Please check the Allan Hogg profile: what was his best performance at the World Masters, and in what year?

▶ **Given passage**:

_____

Personal information
- Nickname: "Big Al"
- Born: 1 November 1939 Newcastle upon Tyne, England
- Died: 2 June 2022 (aged 82)
- Home town: North York, Ontario, Canada

Darts information
- Playing darts since: 1967
- Darts: 24g
- Laterality: Right-handed
- Walk-on music: "You Shook Me All Night Long" by AC/DC

Organisation (see split in darts)
- BDO: 1977–1981

WDF major events – best performances
- World Championship: Last 16: 1981
- World Masters: Runner Up: 1979

Other tournament wins
- Tournament: Years
- Canadian National Championship: 1978

= Allan Hogg =

Canadian darts player (1939–2022)

Allan Hogg (November 1, 1939 – June 2, 2022) was an English-born Canadian professional darts player who competed in the 1970s and 1980s. He was nicknamed Big Al.

_____

▶ **Data**:
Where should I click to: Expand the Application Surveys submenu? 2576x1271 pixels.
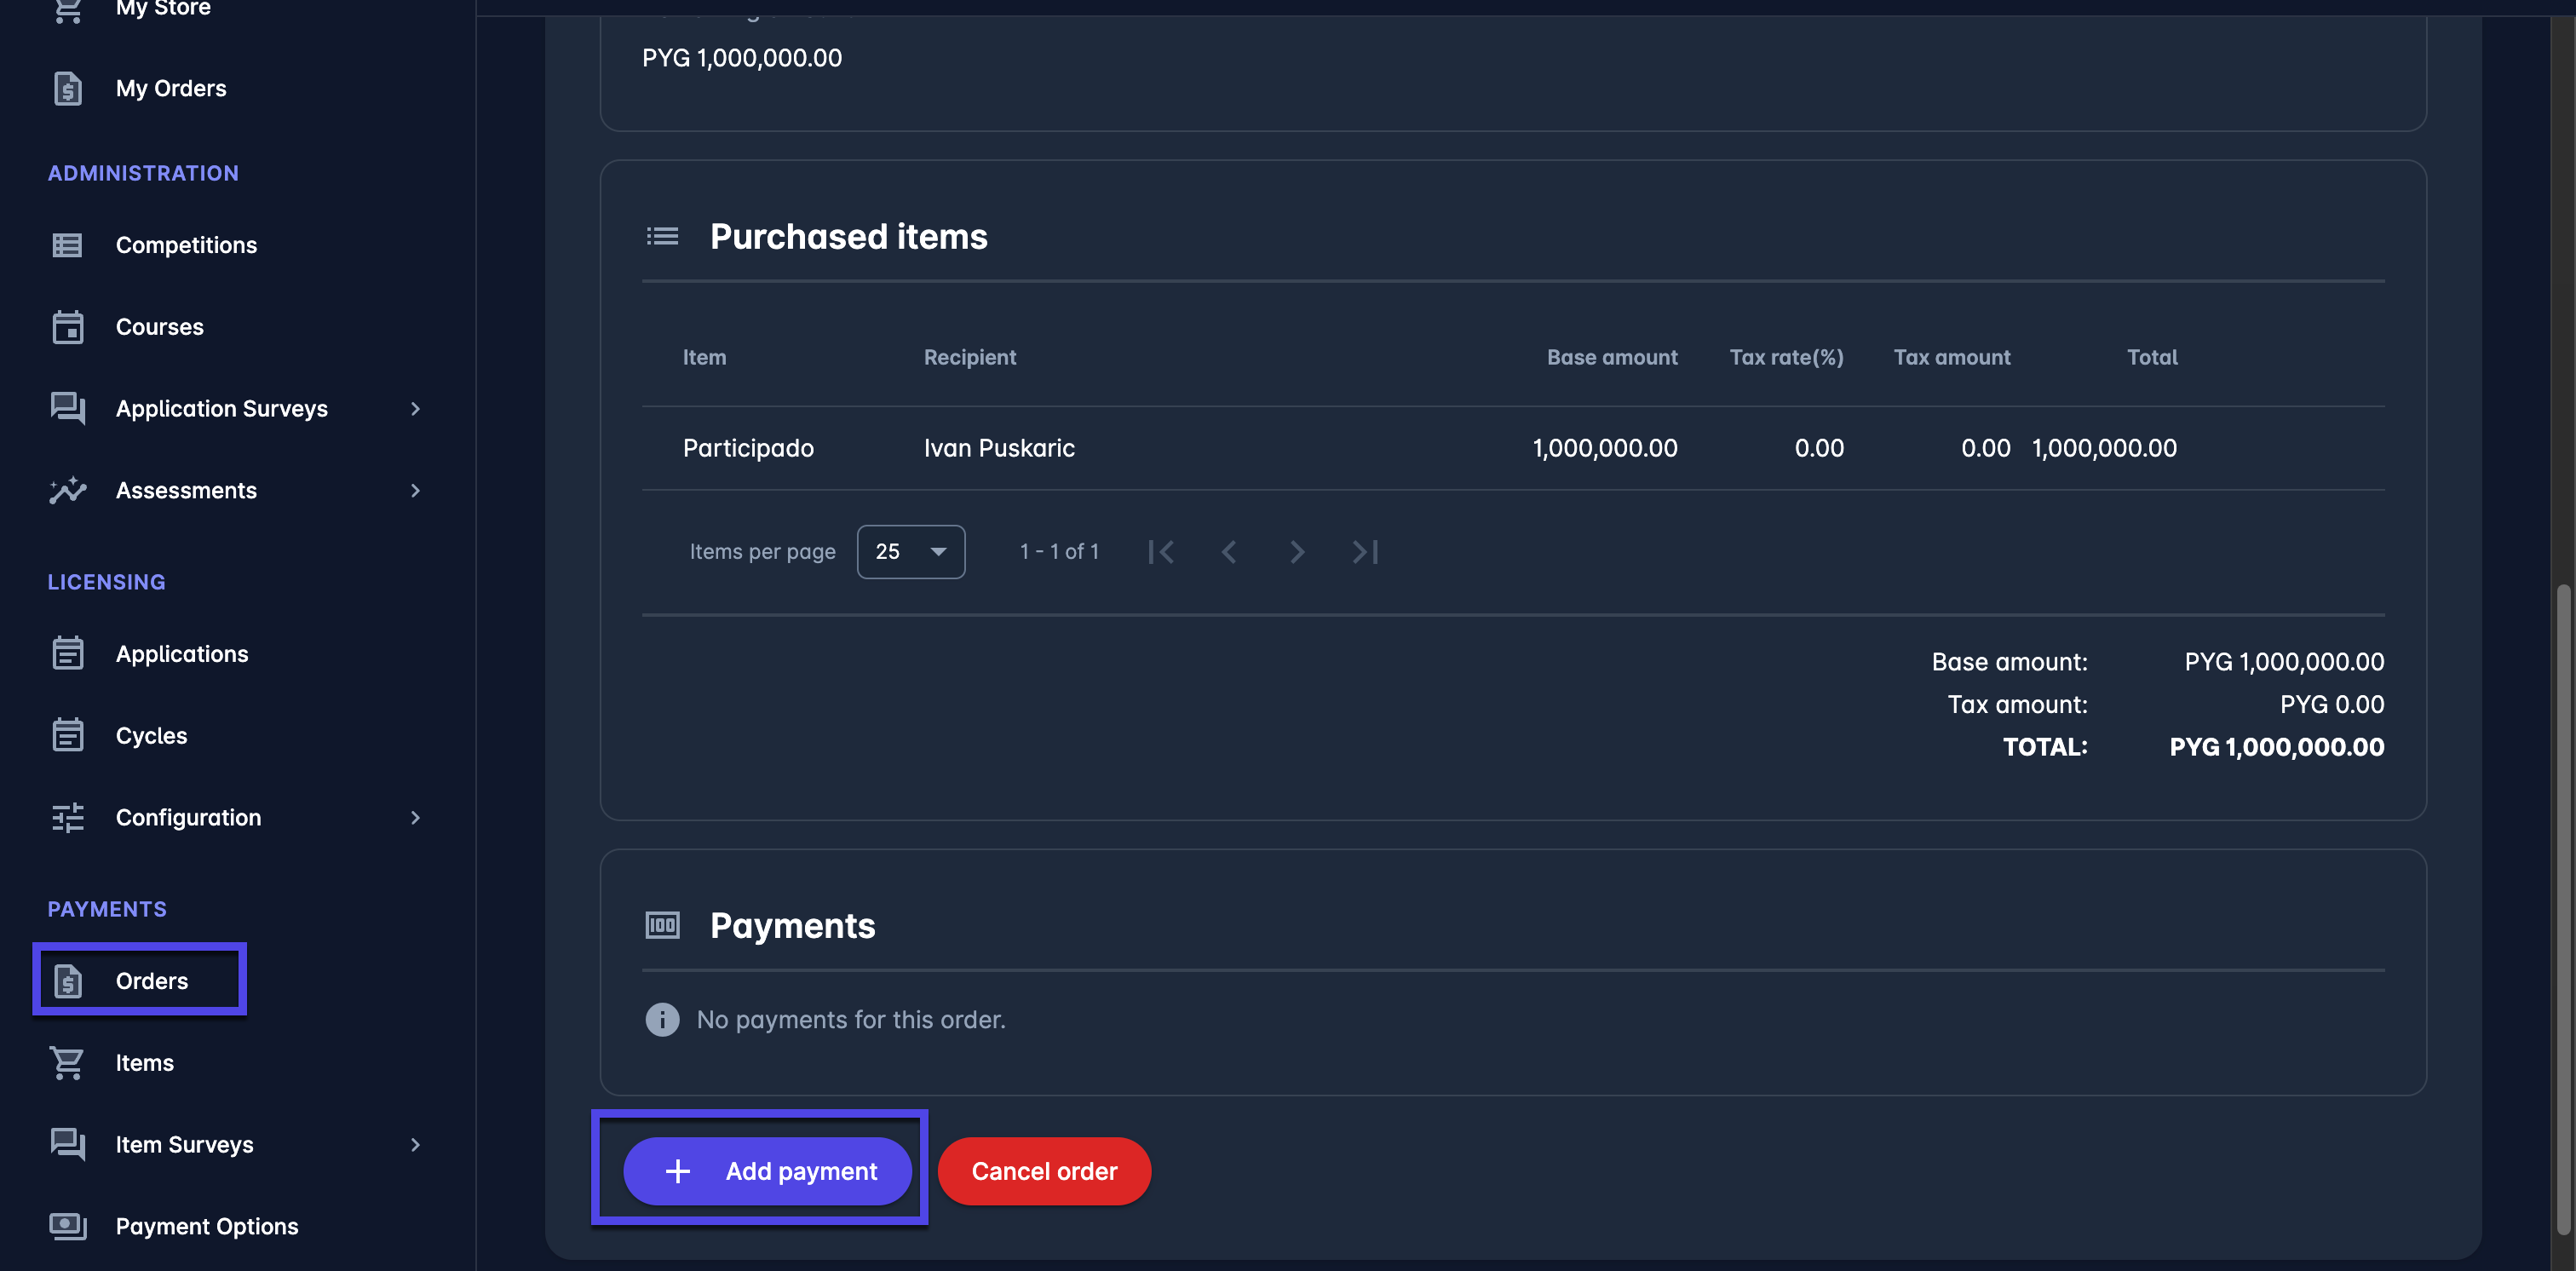[415, 408]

_____

▶ **Task solution**:
Runner-up, in 1979.